The movie is almost painfully slow but not plodding. The music, the performances and the script are stilting, awkward and uncertain. On purpose. The characters look uncomfortable. We feel uncomfortable. Conrad and his mother aren’t fighting but seem to be completely out of sync. Beth and Calvin’s relationship appears strong but there are cracks. She’s irritable and seemingly indifferent and he’s trying to return to normality. Calvin wants to talk about what’s happened to their family, Beth won’t.
We learn Beth wasn’t always like this; that her smiles once reached her eyes. She loved her first-born son Buck who recently died in a boating accident. One which Conrad survived.
We’re drawn into the family dynamics, watching its disintegration, while hoping for a happy ending. We try to sympathise and understand, but take sides nonetheless.
It wasn’t until I rewatched Ordinary People recently that I realised Pachelbel’s Canon features prominently.
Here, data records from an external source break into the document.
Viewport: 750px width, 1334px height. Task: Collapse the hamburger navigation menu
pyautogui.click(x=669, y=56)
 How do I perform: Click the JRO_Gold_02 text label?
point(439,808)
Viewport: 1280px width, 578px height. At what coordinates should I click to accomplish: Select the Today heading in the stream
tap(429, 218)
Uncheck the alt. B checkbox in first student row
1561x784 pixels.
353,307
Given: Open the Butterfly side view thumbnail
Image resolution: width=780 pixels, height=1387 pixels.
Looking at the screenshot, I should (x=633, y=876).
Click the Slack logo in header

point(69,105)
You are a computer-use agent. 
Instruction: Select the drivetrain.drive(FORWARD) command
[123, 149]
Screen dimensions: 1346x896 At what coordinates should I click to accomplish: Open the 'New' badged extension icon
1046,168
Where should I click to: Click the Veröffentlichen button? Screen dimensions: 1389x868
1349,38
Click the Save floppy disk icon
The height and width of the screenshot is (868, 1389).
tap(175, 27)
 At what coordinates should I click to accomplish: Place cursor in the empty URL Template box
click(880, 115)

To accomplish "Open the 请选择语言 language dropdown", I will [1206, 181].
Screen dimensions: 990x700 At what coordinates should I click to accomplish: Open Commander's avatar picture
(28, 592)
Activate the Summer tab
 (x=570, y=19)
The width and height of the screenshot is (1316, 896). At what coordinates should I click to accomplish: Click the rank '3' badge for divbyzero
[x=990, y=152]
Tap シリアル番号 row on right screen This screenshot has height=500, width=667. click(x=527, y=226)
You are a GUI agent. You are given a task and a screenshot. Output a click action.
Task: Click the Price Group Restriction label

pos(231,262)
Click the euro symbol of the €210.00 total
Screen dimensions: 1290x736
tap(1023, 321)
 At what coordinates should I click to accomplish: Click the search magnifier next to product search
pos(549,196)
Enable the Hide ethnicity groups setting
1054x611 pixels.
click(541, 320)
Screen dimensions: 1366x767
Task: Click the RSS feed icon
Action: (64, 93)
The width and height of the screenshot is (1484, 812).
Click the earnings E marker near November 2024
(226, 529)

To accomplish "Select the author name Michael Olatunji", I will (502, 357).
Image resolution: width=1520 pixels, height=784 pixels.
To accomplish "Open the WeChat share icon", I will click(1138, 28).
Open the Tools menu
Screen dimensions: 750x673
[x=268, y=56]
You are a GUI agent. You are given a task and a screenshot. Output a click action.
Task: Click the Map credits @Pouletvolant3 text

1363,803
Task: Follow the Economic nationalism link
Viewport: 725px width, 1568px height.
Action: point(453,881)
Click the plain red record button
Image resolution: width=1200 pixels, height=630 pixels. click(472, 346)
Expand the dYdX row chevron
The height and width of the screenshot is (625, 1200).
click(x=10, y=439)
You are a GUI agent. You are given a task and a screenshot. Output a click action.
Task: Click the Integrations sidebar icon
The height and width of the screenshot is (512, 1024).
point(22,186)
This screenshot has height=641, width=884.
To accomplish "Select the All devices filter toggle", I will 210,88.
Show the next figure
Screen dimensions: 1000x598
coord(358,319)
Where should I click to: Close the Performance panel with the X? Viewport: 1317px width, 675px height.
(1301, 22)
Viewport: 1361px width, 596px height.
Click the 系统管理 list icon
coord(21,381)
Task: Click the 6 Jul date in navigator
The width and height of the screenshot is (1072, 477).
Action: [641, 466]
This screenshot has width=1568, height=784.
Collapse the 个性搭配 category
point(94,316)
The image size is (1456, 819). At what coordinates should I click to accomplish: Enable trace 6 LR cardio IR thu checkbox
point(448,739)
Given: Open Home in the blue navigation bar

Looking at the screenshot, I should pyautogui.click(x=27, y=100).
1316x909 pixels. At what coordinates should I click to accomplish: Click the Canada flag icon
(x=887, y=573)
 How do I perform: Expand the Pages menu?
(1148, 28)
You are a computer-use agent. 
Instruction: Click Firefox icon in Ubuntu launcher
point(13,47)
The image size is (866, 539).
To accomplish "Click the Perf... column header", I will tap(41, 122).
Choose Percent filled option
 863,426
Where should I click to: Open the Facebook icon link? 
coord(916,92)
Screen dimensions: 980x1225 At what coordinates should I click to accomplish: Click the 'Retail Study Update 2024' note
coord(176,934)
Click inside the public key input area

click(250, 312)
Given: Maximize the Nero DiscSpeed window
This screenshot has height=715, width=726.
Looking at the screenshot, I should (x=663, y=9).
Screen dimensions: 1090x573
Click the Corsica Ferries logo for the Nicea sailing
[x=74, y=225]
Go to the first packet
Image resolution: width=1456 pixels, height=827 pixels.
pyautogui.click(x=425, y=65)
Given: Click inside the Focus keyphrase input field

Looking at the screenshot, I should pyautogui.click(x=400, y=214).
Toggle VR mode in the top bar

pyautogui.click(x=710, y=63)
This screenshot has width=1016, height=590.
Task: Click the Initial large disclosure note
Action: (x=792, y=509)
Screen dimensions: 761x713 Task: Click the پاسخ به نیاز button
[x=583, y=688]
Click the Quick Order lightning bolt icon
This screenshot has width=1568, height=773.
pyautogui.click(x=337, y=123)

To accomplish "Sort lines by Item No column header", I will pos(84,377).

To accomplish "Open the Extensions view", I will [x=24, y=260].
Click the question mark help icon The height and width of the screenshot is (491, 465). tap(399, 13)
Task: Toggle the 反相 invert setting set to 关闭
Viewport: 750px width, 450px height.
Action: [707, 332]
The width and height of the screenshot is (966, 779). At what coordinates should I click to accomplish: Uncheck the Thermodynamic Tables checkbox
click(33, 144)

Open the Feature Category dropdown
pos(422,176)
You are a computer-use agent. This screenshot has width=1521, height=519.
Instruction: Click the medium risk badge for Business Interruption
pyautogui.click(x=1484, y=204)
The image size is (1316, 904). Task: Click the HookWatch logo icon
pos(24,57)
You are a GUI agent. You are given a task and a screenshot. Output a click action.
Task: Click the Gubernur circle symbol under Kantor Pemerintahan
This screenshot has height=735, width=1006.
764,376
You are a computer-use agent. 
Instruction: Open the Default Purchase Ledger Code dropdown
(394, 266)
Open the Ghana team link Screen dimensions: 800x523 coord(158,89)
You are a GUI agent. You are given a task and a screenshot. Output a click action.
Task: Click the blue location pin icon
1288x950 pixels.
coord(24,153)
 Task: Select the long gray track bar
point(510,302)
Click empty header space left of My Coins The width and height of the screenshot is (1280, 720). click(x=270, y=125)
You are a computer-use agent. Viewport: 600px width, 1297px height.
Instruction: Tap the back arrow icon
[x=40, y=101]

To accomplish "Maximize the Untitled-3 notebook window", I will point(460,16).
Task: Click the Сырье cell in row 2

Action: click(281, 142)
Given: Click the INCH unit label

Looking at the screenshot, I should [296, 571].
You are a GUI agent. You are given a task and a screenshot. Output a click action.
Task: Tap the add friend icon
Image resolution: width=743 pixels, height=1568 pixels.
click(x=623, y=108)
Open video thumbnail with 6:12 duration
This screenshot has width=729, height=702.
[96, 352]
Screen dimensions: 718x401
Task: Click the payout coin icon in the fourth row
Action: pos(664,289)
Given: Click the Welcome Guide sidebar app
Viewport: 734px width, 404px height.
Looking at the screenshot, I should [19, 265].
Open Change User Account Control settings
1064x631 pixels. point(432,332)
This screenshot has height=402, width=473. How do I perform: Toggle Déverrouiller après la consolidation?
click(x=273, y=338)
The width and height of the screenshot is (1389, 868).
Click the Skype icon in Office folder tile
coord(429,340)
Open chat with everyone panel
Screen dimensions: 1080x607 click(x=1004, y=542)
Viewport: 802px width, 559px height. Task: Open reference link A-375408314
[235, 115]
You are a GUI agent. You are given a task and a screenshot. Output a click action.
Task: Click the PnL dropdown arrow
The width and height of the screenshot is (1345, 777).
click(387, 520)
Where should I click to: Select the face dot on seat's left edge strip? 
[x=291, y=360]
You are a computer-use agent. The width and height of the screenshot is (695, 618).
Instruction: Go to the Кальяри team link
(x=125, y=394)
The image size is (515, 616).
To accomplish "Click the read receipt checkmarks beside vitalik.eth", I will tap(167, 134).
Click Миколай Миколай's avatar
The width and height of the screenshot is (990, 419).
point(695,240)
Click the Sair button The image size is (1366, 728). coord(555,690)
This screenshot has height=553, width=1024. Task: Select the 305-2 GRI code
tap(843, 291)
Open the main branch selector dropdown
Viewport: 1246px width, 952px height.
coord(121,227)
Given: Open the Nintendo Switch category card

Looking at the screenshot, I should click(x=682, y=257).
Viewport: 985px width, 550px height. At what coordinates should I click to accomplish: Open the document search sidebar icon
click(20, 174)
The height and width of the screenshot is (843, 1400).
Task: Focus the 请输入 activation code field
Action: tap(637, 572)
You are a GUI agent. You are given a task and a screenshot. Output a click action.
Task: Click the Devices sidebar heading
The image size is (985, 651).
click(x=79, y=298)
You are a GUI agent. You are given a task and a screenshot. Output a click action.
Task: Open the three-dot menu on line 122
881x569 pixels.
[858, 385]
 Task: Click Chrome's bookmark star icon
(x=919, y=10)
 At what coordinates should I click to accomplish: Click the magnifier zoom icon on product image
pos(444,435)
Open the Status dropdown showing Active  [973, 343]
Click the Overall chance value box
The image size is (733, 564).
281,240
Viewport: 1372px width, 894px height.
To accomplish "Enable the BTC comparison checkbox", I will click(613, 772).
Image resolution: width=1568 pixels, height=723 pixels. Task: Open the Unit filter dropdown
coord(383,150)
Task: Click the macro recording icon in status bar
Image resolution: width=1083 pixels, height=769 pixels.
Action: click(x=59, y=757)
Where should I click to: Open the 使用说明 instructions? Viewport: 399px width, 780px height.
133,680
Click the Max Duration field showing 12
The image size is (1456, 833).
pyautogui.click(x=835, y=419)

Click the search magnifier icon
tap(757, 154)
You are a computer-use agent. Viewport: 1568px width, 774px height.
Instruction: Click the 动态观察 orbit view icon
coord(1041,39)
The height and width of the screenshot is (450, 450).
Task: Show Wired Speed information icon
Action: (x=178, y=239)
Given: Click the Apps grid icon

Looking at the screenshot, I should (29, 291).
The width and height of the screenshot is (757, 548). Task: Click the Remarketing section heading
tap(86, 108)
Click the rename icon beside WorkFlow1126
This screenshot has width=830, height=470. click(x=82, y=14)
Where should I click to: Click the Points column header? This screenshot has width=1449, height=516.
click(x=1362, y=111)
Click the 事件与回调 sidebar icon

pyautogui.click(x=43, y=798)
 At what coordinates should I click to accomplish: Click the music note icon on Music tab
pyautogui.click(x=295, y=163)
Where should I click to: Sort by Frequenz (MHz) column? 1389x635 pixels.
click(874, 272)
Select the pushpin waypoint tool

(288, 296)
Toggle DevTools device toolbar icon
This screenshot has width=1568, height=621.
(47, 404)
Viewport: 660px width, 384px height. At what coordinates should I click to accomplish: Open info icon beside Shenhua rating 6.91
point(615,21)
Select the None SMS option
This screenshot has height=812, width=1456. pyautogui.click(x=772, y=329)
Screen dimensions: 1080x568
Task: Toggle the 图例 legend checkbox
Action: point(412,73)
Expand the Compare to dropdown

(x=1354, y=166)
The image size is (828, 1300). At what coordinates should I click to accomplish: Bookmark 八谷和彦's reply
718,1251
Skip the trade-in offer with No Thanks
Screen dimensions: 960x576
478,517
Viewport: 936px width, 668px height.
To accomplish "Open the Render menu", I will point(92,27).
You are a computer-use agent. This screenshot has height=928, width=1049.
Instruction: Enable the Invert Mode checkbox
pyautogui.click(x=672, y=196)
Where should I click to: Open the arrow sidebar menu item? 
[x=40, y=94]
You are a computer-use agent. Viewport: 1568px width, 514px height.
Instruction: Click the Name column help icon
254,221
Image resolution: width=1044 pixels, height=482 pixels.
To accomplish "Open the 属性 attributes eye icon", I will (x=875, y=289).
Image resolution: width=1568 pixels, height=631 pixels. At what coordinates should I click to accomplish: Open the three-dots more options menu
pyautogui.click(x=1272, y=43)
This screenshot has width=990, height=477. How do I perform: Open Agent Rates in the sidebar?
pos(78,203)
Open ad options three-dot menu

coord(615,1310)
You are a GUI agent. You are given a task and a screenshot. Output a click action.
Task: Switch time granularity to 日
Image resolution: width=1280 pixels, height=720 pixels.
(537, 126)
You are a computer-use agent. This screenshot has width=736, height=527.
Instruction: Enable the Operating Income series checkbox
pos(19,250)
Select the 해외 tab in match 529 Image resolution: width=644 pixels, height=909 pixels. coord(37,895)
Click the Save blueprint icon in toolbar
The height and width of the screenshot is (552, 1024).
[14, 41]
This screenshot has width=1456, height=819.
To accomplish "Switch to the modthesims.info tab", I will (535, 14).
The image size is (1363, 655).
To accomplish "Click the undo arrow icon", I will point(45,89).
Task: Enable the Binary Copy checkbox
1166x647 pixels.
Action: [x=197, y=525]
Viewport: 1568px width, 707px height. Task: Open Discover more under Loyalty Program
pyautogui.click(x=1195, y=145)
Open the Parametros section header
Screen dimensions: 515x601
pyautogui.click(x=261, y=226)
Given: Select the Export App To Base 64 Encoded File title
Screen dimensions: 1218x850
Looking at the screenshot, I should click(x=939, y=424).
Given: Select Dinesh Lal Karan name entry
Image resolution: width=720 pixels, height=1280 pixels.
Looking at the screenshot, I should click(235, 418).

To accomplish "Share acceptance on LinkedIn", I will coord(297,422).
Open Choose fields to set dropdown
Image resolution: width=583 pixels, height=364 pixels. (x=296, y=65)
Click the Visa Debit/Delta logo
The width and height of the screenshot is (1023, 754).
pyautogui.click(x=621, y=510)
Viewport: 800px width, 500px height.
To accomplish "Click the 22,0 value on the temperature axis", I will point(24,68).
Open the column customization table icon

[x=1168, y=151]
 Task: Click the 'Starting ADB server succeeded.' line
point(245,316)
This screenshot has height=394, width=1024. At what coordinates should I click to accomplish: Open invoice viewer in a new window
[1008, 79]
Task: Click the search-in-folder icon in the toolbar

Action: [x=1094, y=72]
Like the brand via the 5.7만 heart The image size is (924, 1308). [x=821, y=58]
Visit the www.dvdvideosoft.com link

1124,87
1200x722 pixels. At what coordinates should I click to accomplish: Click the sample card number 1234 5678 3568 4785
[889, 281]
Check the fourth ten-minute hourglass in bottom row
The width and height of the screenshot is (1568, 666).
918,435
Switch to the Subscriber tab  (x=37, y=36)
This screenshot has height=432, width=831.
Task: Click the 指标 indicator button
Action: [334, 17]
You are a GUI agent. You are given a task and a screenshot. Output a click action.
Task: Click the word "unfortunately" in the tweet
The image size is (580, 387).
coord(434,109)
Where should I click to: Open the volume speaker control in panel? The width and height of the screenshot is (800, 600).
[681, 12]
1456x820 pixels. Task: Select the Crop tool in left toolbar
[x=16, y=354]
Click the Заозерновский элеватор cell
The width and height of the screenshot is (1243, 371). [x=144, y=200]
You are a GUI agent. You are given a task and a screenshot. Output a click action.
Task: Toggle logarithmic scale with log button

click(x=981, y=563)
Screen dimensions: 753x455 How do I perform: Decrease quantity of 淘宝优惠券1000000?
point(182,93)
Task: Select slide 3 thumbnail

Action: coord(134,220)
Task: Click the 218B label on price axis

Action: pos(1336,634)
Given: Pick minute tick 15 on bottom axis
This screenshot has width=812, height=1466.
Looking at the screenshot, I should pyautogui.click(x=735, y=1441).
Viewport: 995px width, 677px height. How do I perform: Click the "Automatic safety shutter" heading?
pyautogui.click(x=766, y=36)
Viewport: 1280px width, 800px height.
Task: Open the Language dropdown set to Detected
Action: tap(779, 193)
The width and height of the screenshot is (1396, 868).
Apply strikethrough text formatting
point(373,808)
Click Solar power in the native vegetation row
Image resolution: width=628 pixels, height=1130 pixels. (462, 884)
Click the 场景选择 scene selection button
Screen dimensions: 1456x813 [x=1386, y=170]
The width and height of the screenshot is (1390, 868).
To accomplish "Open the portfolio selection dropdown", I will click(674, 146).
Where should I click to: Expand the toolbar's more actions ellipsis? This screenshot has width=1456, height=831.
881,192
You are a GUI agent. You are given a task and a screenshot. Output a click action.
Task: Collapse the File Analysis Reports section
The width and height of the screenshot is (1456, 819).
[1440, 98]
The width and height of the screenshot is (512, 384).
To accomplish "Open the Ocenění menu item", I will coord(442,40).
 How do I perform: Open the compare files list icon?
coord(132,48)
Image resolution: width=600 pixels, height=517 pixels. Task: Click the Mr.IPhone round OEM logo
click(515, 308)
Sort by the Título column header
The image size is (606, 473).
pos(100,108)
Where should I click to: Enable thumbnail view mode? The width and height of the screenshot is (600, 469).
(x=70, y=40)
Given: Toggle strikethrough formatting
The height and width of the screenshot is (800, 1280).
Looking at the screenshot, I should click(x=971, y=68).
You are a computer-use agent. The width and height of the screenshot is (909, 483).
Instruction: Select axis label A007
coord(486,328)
I know it’s a favourite for wedding marches, but it’s held a place in my heart because of this movie. The first time I consciously heard it I was walking past a group of violinists busking and completely taken aback. I had no idea what they were playing and didn’t understand why it was so familiar. And so poignant.
Strangely the movie never seems to appear on television and I recall the DVD being hard to find – but if you have the chance I suggest you read (and watch) this masterpiece.
PS. I also developed a bit of a crush on Donald Sutherland after watching this… one which has remained with me!